All the museums I visited during my two-week vacation in New York were for free or offered a “Pay What You Wish” option (one, two, three dollars…): the Met, the Guggenheim, Brooklyn’s, Studio Museum in Harlem, New Museum and the International Center of Photography, MoMA PS1 and the Museum of the Moving Image in Queens, Natural History Museum… Although I could have asked for a discount, I gladly paid the reasonable five dollars to enter the small and gratifying Drawing Center.

The only museum I couldn’t visit on a free day (Fridays from 4 to 8 pm.) was the unmissable Museum of Modern Art. I decided to go there on a Tuesday afternoon during a snowstorm, when almost everything else remained closed, and obviously many people reasoned alike: anyone could tell from the numerous attendance.

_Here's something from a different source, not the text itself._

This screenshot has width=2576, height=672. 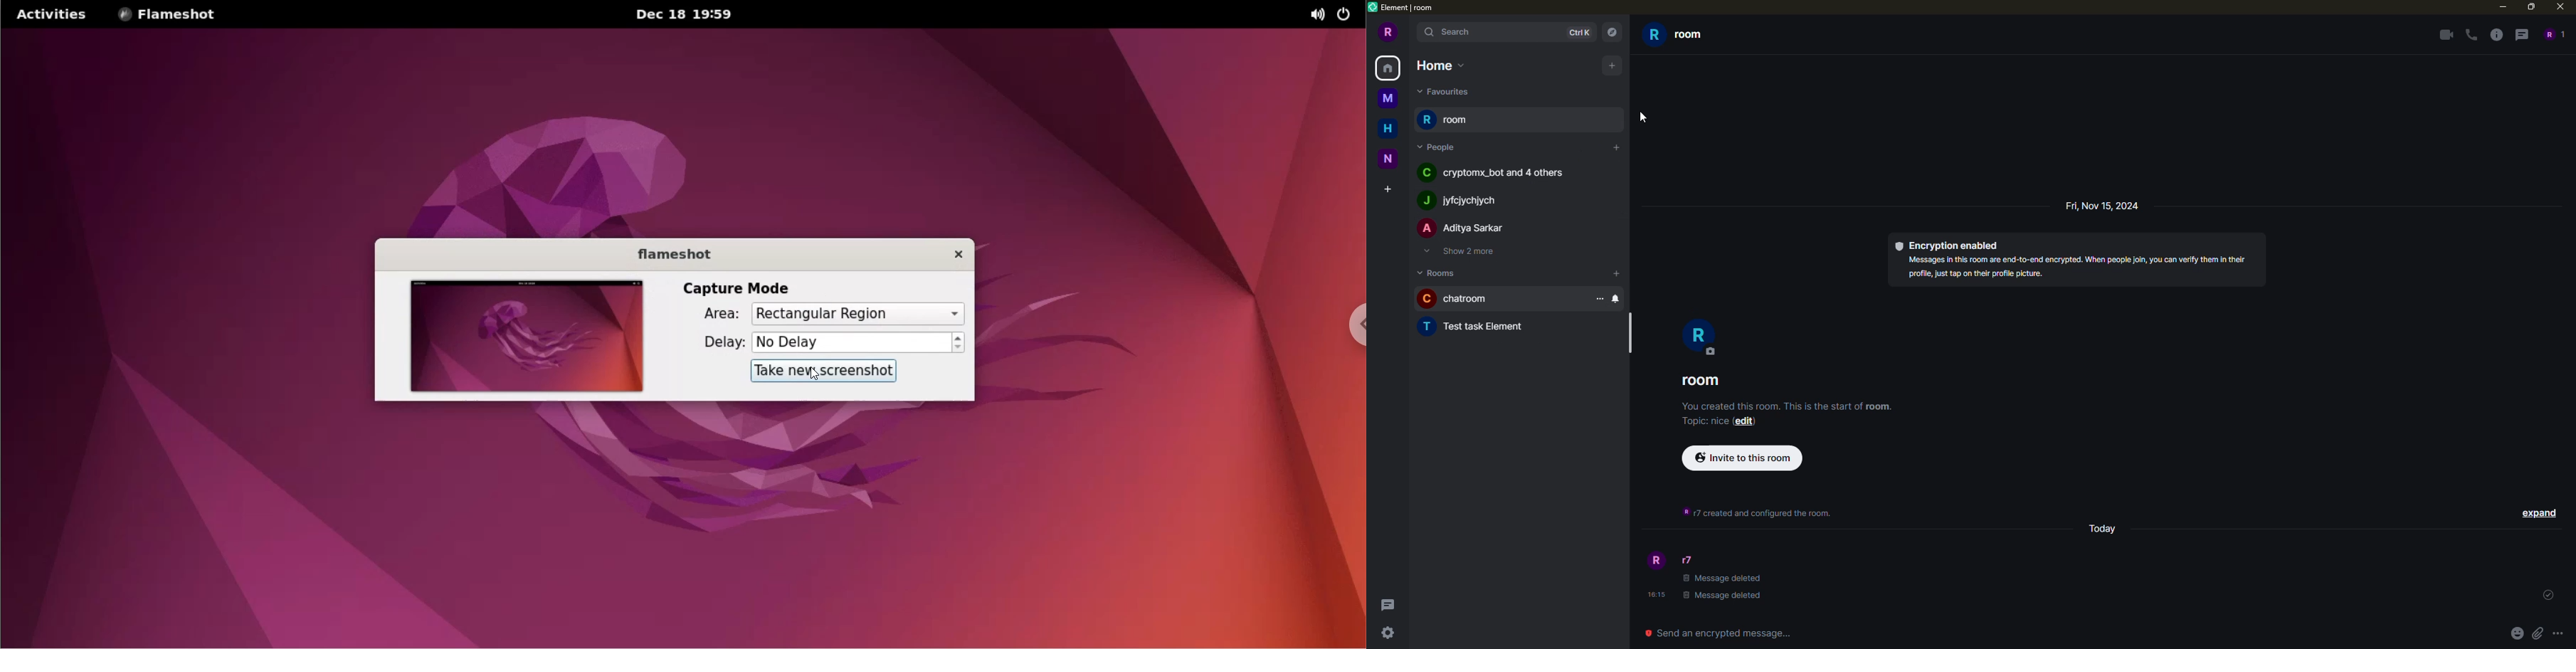 I want to click on favorites shortcut, so click(x=1452, y=91).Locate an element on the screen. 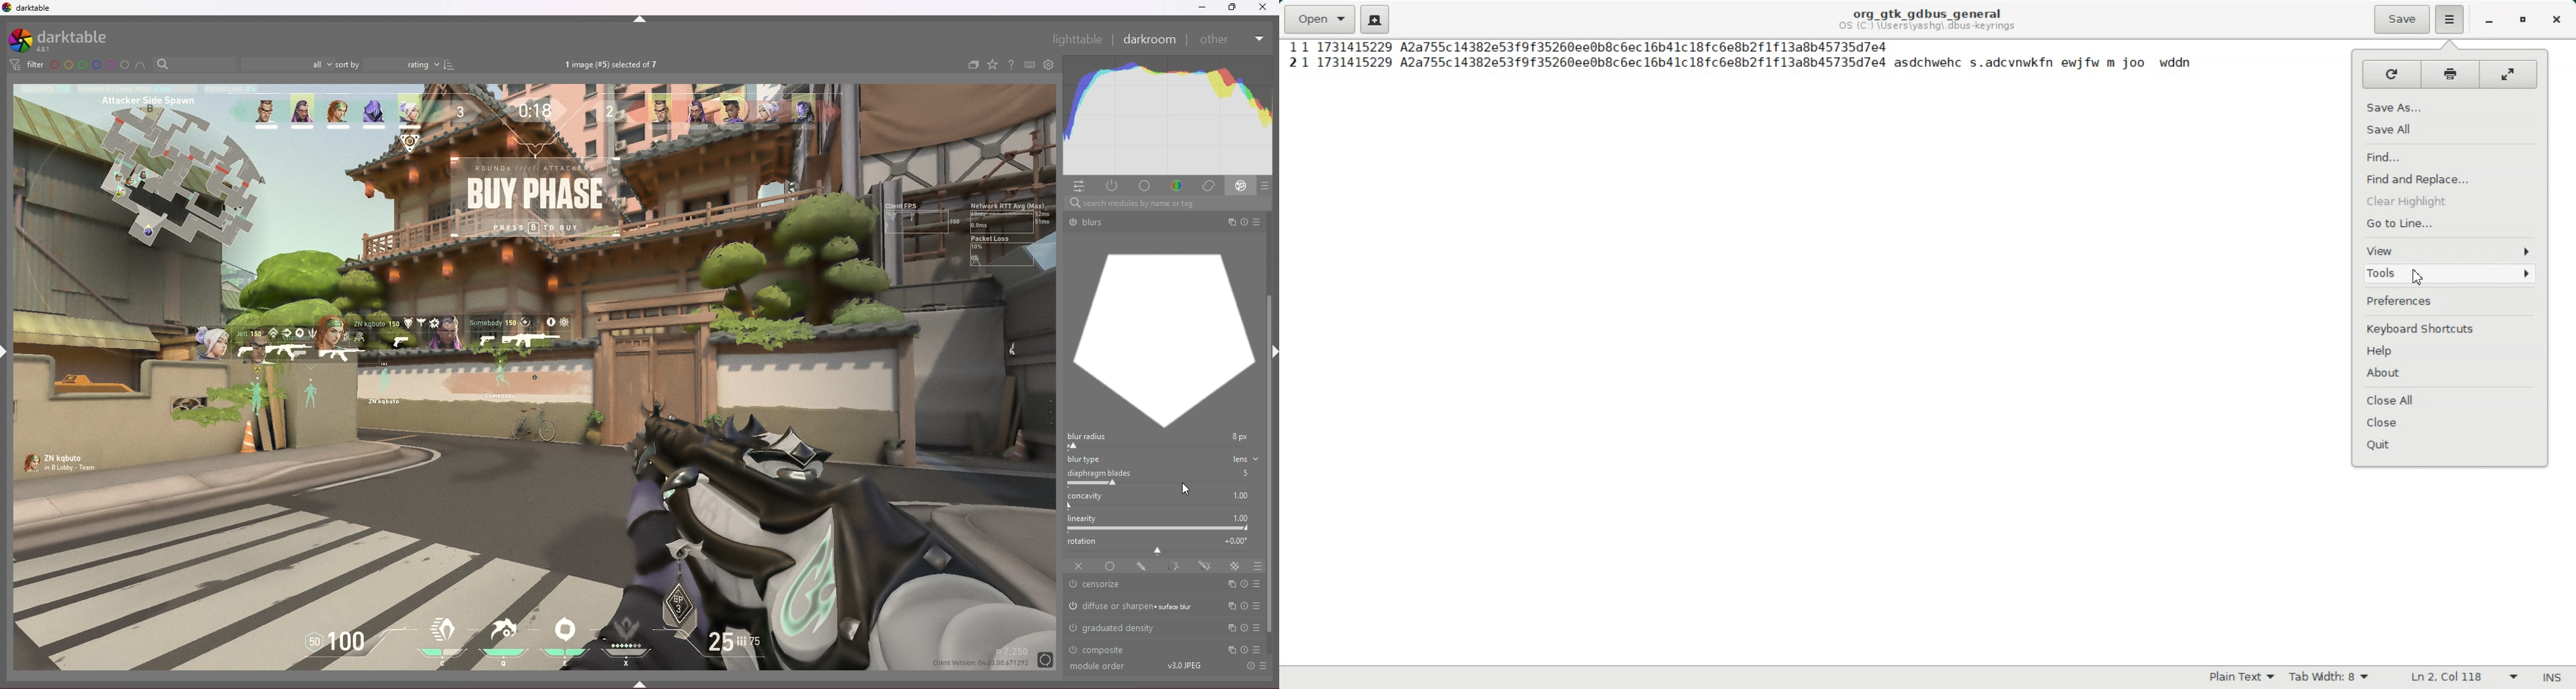 The height and width of the screenshot is (700, 2576). rotation is located at coordinates (1164, 545).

As I waited in line, I noticed the sign with the admission fees: Adults $25. No doubt MoMA’s collection is worth it, but it looked a little pricey for a lowly South-American worker, and without mentioning the fact that many works of art I had seen so far belonged to a few families and the richest foundations in NY and the world, who, by means of this prestigious form of “philanthropy” (sharing “their” art) deduct taxes, launder their public image and tastefully flaunt their wealth, so that while we manage to redistribute their fortunes (without killing them, if possible) it would be fairer if all the museums were free.

The thing is that if I meant to get in, I would have to buy my ticket, and I was ready for that. But I re-read the sign and it didn’t seem fair. Seniors paid $18 and Students $14 (with ID). And that gave me an idea: I resolved to rip out a sheet from my notepad and make a self-taught student ID card myself, in block letters and as tidy as possible (but giving a wink).

When I reached the admission desk and the employee looked at me, I simply said “Student” and handed over my card. The dark-haired man frowned and said he didn’t believe that would work in his country. I replied that it in mine there was a possibility. His fellow co-worker, a black man next to him, lent an ear, and when he read my ID card, he couldn’t keep from laughing: “I’ve never seen something like this. Sure it’s a good university. We should give him a student one,” he said. And the first one smiled and agreed.

I was glad that my invention worked: a humble triumph. With the money I had saved I bought something for dinner.